▶ PROMPT: The lines running from the one that contains "You are a GUI" to the end of the records below are what to reproduce, exactly and without pictures.

RECORDS SHOWN: Begin

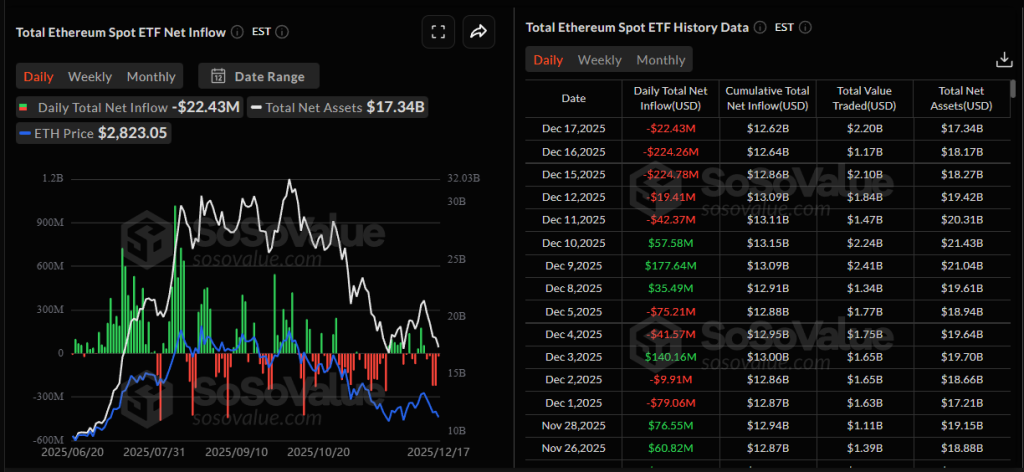Click info icon next to chart's EST label
1024x472 pixels.
click(x=282, y=32)
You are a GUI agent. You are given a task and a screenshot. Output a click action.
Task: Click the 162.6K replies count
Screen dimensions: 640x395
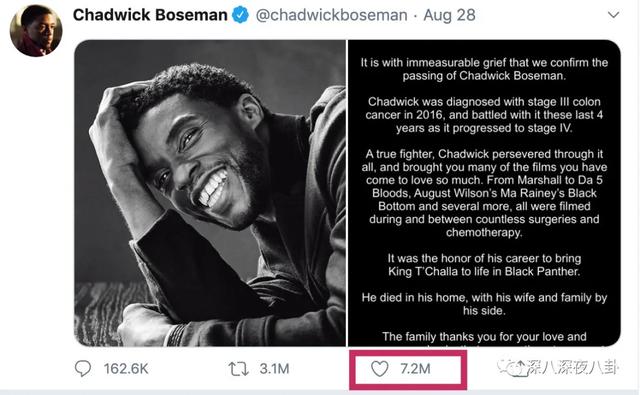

RECORDS SHOWN: End

▶ SOLUTION TO THIS EXERCISE:
You are a GUI agent. You are given a task and a screenshot. Output a click action.
Task: Click the 162.6K replies count
Screen dimensions: 640x395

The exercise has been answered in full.